To close the loop in our architectural story, the last component to describe is the Online Modules. These modules take the validated recommendations produced by the Recommendation Post-processing component and upload them into the Online Modules. The Online Modules house a number of servers designed to serve recommendations to users in real-time, through the recommender service API, originally described in the section on the User Interface. The Online Modules also contain online filters similar to those applied in the Recommendation Post-Processing component, but in real-time, to account for any changes in state that occurred between the recommendations being validated and being served.
Mendeley Suggest implements a number of servers all exposed via a single recommender service API. Most recommendations are uploaded to HBase, a popular <key, value> store, where the key is the user’s profile and the value is the JSON blob with their validated recommendations. We also make use of ElasticSearch to index research article text and return recommendations that are relevant to free text interests manually entered by users. For example, if users enter that they are interested in “Deep Learning” and “Recommender Systems” in their Mendeley profile, then these terms are used to query the ElasticSearch index, which has been tuned to return relevant and trending research articles on those topics.
Regardless of whether the recommendations are served from HBase or ElasticSearch, they all need to go through online filters. These filters are very similar to the ones found in the Recommendation Post-Processing component. For example, we don’t want to recommend an article to a user if they already have it in their library. The Online Module therefore requires access to the User Profile and Research Article services to ensure that it’s not recommending them research articles that they already have. We are also able to apply impression discounting and dithering online in we want them to have a more aggressive impact. Once the recommendations are filtered they are then served through the recommender service and displayed to the user.

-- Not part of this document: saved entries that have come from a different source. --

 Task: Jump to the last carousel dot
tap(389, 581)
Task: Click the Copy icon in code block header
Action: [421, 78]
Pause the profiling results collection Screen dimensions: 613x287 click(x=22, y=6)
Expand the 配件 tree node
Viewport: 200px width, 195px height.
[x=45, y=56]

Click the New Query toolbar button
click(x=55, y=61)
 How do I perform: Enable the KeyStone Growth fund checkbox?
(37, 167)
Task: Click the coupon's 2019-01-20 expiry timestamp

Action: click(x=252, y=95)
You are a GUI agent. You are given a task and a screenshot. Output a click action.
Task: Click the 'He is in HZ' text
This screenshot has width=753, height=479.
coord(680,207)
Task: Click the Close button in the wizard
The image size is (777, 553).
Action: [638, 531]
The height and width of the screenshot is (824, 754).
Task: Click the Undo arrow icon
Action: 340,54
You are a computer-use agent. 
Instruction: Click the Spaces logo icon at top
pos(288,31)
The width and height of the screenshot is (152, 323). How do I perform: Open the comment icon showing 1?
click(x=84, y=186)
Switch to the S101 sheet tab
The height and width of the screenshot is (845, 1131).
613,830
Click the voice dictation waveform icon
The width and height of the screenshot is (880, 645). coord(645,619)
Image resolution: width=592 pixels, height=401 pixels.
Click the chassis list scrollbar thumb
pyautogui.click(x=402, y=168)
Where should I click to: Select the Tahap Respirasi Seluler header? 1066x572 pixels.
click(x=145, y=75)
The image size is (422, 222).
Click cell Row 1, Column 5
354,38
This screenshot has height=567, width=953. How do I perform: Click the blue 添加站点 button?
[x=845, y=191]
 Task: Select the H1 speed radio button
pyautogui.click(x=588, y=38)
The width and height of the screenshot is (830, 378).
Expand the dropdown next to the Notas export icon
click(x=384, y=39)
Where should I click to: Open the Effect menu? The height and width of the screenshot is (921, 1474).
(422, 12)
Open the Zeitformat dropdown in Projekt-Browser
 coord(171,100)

As we keep emphasising throughout this blog, a recommender system is far more than just the core recommender algorithms that it implements. We like to think of a recommender as being made up of five components of varying importance and with different responsibilities. Mendeley’s architecture cleanly separates these five components out from one another, thus making their relative responsibilities clear. The implementation is robust, allowing it to scale to massive quantities of data and to serve large volumes of traffic.